To examine population change near rail stations, I used census data from Geolytics at the level of census tracts instead of directly obtained data from the Census Bureau since the former uses the same tract boundaries over different censuses, whereas directly obtained census data are affected by modified tract boundaries. I made two types of comparisons: (a) a comparison of the tracts where stations are located with other tracts within the municipalities, and (b) a comparison of tracts within half-mile buffers around stations with other tracts within the counties. I call the first a micro-level comparison and the second a macro-level comparison. In both cases, the areas close to the stations were compared with the areas further in terms of proportion of low-income populations, proportion of minority populations, home value, rent, poverty rate, unemployment rate, vacancy rate, et cetera. Comparisons were made for three periods (1990, 2000, and 2013) to examine how the area characteristics changed over time.

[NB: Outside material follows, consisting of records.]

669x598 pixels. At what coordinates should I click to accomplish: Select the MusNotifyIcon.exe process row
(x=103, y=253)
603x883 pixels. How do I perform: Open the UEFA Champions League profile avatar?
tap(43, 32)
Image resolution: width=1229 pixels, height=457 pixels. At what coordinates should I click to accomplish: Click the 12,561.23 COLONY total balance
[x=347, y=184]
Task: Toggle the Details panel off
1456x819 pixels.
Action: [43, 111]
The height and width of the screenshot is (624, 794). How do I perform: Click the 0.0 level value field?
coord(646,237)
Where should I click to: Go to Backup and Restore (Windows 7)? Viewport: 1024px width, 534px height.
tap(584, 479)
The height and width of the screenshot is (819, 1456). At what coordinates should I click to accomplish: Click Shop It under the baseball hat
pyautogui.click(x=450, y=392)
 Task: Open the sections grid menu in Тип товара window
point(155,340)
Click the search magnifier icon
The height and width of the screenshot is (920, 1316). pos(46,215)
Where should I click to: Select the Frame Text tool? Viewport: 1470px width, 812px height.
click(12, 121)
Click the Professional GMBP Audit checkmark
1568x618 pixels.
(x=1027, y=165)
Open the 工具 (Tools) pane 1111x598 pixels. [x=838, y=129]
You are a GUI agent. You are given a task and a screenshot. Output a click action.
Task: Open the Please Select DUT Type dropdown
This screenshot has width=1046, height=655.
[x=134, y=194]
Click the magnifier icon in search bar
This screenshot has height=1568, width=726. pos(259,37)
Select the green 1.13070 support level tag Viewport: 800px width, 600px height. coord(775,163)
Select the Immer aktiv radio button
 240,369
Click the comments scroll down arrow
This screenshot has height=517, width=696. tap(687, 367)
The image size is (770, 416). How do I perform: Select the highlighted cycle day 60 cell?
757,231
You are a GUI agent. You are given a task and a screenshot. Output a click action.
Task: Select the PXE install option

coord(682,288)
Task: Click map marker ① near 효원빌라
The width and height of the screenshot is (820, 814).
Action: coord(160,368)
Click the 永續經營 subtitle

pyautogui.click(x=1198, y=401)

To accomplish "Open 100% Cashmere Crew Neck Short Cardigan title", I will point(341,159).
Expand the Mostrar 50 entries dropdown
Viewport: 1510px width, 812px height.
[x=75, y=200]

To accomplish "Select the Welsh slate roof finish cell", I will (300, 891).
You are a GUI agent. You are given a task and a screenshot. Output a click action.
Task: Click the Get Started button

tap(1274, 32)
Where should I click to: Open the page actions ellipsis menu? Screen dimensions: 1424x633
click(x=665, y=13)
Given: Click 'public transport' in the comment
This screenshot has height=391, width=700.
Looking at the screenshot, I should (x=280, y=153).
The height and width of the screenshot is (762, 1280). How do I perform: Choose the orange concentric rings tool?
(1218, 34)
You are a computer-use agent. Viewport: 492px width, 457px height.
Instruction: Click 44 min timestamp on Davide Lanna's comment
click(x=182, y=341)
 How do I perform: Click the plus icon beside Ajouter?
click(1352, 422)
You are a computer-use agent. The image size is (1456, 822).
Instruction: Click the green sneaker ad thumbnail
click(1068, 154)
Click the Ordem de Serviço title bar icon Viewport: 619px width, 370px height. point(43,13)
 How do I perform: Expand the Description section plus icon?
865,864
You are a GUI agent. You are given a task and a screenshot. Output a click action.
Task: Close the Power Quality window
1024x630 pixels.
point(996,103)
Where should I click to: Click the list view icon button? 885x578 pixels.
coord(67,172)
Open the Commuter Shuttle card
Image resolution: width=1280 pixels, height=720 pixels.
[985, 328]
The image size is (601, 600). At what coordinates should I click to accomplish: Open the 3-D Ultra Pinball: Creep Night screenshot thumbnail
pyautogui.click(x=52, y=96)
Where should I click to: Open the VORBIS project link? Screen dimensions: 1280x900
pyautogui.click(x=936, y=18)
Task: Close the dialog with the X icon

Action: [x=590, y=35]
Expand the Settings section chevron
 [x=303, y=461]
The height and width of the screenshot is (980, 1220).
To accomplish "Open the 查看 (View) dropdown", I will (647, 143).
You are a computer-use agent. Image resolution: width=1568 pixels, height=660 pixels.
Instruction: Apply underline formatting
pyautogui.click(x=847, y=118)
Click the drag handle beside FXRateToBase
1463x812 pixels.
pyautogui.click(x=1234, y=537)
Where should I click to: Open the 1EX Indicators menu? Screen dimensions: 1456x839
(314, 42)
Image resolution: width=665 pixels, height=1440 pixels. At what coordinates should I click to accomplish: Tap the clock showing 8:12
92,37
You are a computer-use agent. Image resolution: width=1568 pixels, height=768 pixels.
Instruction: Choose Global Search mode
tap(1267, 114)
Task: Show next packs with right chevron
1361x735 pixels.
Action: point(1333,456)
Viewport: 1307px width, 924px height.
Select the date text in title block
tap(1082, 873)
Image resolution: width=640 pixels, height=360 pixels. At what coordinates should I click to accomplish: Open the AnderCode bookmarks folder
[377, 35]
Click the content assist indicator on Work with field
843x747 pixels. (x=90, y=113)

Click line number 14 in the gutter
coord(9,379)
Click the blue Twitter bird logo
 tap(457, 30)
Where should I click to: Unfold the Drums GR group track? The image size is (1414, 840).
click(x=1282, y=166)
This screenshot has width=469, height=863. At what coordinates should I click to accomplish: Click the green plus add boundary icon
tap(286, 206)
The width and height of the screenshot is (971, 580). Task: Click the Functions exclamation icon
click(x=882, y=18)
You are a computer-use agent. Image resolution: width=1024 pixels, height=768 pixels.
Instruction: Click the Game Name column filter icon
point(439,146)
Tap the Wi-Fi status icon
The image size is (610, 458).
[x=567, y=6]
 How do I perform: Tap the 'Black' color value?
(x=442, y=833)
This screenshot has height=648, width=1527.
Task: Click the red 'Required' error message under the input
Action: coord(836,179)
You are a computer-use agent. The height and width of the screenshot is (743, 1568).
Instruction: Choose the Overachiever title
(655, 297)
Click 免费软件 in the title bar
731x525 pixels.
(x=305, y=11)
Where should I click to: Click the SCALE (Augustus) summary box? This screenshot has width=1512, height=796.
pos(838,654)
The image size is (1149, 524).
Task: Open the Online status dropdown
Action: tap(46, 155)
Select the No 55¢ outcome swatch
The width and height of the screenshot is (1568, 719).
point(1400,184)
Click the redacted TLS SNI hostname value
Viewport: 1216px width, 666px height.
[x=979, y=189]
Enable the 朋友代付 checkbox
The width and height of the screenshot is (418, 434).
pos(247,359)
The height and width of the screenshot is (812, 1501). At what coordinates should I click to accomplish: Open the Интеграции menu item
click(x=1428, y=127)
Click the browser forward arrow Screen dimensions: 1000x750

The micro-level analysis showed low-income and minority populations have lower proximity to stations than others, but the macro-level analysis showed they have higher proximity. In terms of change over time, no significant evidence was found about a reduction of low-income and minority populations at either level. One of the reasons could be the stability of rent over time. Although home value increased significantly over time in the areas near stations, rent in those areas has remained more stable. A potential reason for the relative stability of rent is an increase in the supply of rental units. Since the reviewed literature as well as two regression models in the paper showed that rent is more likely to affect displacement than home value, I recommended continued monitoring of rent in the areas near stations.